After two years as a profitable, bootstrapped business, AVIAN has now taken external funding. Its system has been deployed at about 50 sites across nine countries, and the company is on track to surpass USD $1 million in annual recurring revenue in 2026.

AVIAN is targeting industrial operators facing rising insurance costs and tougher underwriting standards as aging equipment, electrical faults, friction, and dust increase the risk of fire and breakdowns. Its model combines thermal cameras with software that tracks heat patterns in specific equipment such as motors, bearings, conveyors, presses, and electrical cabinets.

Instead of relying on periodic checks with handheld thermal cameras, the platform continuously monitors equipment and flags changes that may point to an impending failure. It also provides automated maintenance reporting and around-the-clock human support.

Customer impact

Over the past two years, AVIAN says its system has helped prevent more than USD $50 million in damage from fires and equipment failures. It cited examples in Switzerland and Germany where early detection limited the impact of fires near valuable machinery and production lines.

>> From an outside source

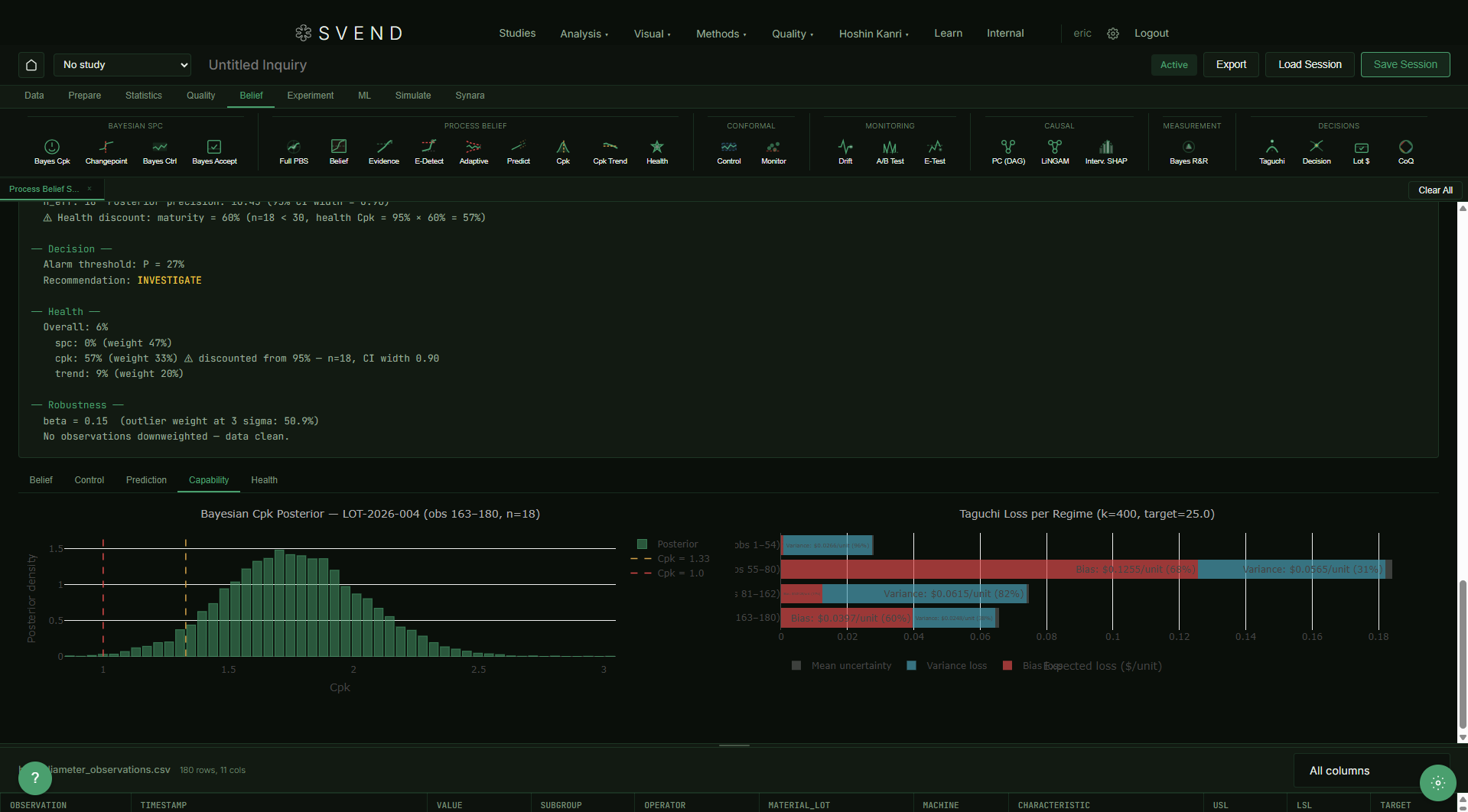Viewport: 1468px width, 812px height.
Task: Launch the E-Detect process belief tool
Action: pyautogui.click(x=428, y=151)
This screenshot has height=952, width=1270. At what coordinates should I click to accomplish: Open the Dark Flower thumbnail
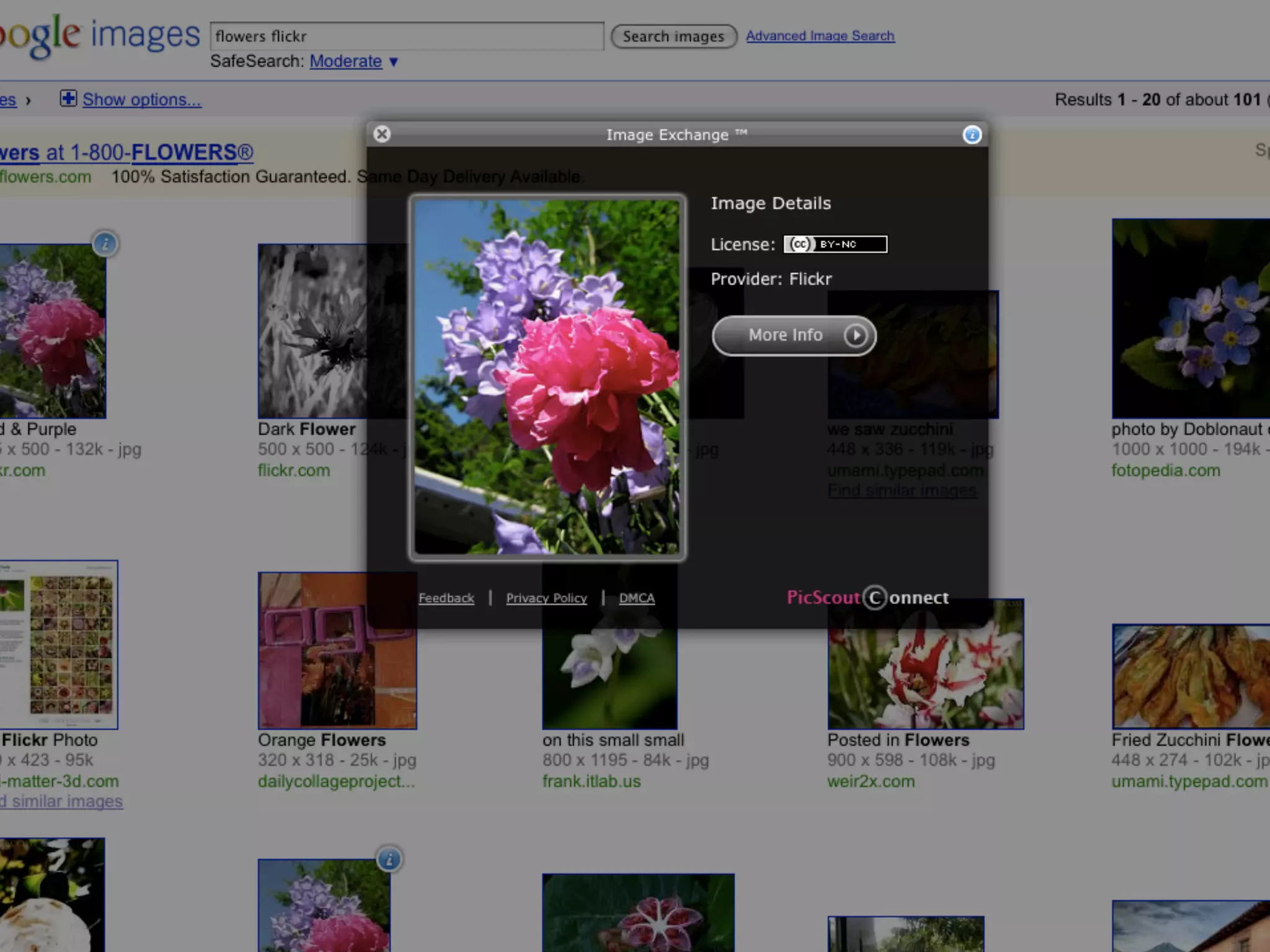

Kamps Pallet cut annual insurance costs by 10% at its Dillwyn sawmill after installing the system, according to AVIAN. Sierra Pacific Industries has also avoided more than 24 hours of unplanned downtime at its Quincy site over the past 12 months, the company said.

Schilliger Holz is among the customers using the technology in wood processing, AVIAN's main market. The company now plans to expand further into recycling, chemical processing, oil and gas, and maritime operations.

"AVIAN has developed a solution to a problem which probably affects everyone in the industry directly. For us, it is a great partnership as it helps us make our operations much safer and improves the monitoring process. You will never be able to reduce the risk of fires to zero, but you can do everything you can to minimize the danger as much as possible - and AVIAN makes that possible in a simple and straightforward way," said Ernest Schilliger, Chief Executive Officer of Schilliger Holz.

Profitable growth

The startup employs 10 people in Zurich. The business began after a large Swiss sawmill approached founder Drew Hanover, following reports about his robotics and AI research, and asked for help with fire incidents, downtime, and insurer pressure.

That background shaped a product focused less on selling hardware and more on giving plant operators immediate warning when a component begins to overheat. AVIAN argues that industrial sites need earlier alerts in the hours before a fault becomes a fire or causes a shutdown.

"Most operators don't need another camera. At 3 a.m., they need to know that a bearing is running hot before it ignites the dust around it," said Drew Hanover, Co-Founder and Chief Technology Officer of AVIAN.

"We bootstrapped the business for two years because we wanted to build something operators actually trusted. We raised with Founderful for one reason: to keep doing that, in more markets, faster, without changing what we are. We spent zero minutes on a deck," Hanover said.

Founderful's investment adds backing from a Swiss pre-seed specialist at a time when industrial risk monitoring is drawing more attention from operators and insurers. Part of AVIAN's work has focused on understanding how underwriters assess risk and how live thermal data could support site-level assessments.

It is also extending the product beyond thermal monitoring through AVIAN Vision, which uses existing CCTV systems to detect smoke and fire without replacing installed camera infrastructure.

"Within a year of incorporation, the team at AVIAN already served dozens of manufacturing businesses in the US and Europe, preventing real fire incidents on a daily basis. With their thermal-vision technology, there's an immediate ROI and a new industrial intelligence layer that unlocks further use cases and value for customers over time - backing them to accelerate their go-to-market and product roadmap was a no-brainer," said Alex Stöckl, Partner at Founderful.